• [Task prompt] From the first line to the last, output the entries exactly.

• [Task data]
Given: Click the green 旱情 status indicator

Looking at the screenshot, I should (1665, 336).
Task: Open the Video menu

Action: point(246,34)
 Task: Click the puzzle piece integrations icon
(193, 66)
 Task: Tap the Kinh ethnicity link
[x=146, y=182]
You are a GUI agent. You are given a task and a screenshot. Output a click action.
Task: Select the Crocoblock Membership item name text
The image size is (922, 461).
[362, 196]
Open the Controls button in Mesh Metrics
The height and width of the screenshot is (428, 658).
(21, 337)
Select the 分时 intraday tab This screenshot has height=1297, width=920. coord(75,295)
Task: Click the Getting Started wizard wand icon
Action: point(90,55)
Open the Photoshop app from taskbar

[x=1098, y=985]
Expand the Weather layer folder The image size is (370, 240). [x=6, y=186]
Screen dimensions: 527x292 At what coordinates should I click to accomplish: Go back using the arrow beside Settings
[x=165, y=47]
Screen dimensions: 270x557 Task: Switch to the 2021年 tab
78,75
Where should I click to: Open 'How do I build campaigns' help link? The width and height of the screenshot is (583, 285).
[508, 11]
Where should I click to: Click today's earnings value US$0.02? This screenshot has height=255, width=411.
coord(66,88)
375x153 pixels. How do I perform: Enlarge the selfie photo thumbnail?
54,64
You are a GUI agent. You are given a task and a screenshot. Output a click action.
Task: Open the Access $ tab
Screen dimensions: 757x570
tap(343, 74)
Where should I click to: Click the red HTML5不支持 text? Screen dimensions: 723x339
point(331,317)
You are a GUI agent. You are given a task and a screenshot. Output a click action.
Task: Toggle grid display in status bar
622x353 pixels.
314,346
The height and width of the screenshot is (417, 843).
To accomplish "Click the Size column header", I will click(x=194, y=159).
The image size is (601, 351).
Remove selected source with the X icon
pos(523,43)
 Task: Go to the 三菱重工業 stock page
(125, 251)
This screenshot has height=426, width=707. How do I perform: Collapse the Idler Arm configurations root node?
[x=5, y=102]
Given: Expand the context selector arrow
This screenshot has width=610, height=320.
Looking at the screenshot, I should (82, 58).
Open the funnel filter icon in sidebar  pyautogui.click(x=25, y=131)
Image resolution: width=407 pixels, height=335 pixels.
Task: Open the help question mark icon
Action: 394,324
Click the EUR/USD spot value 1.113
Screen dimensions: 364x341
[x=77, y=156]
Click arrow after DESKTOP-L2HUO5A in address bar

• [Task result]
Given: Click the green 旱情 status indicator

Looking at the screenshot, I should (1665, 336).
Task: Open the Video menu

Action: point(246,34)
 Task: Click the puzzle piece integrations icon
(193, 66)
 Task: Tap the Kinh ethnicity link
[x=146, y=182]
You are a GUI agent. You are given a task and a screenshot. Output a click action.
Task: Select the Crocoblock Membership item name text
The image size is (922, 461).
[362, 196]
Open the Controls button in Mesh Metrics
The height and width of the screenshot is (428, 658).
(21, 337)
Select the 分时 intraday tab This screenshot has height=1297, width=920. coord(75,295)
Task: Click the Getting Started wizard wand icon
Action: point(90,55)
Open the Photoshop app from taskbar

[x=1098, y=985]
Expand the Weather layer folder The image size is (370, 240). [x=6, y=186]
Screen dimensions: 527x292 At what coordinates should I click to accomplish: Go back using the arrow beside Settings
[x=165, y=47]
Screen dimensions: 270x557 Task: Switch to the 2021年 tab
78,75
Where should I click to: Open 'How do I build campaigns' help link? The width and height of the screenshot is (583, 285).
[508, 11]
Where should I click to: Click today's earnings value US$0.02? This screenshot has height=255, width=411.
coord(66,88)
375x153 pixels. How do I perform: Enlarge the selfie photo thumbnail?
54,64
You are a GUI agent. You are given a task and a screenshot. Output a click action.
Task: Open the Access $ tab
Screen dimensions: 757x570
tap(343, 74)
Where should I click to: Click the red HTML5不支持 text? Screen dimensions: 723x339
point(331,317)
You are a GUI agent. You are given a task and a screenshot. Output a click action.
Task: Toggle grid display in status bar
622x353 pixels.
314,346
The height and width of the screenshot is (417, 843).
To accomplish "Click the Size column header", I will click(x=194, y=159).
The image size is (601, 351).
Remove selected source with the X icon
pos(523,43)
 Task: Go to the 三菱重工業 stock page
(125, 251)
This screenshot has height=426, width=707. How do I perform: Collapse the Idler Arm configurations root node?
[x=5, y=102]
Given: Expand the context selector arrow
This screenshot has width=610, height=320.
Looking at the screenshot, I should (82, 58).
Open the funnel filter icon in sidebar  pyautogui.click(x=25, y=131)
Image resolution: width=407 pixels, height=335 pixels.
Task: Open the help question mark icon
Action: 394,324
Click the EUR/USD spot value 1.113
Screen dimensions: 364x341
[x=77, y=156]
Click arrow after DESKTOP-L2HUO5A in address bar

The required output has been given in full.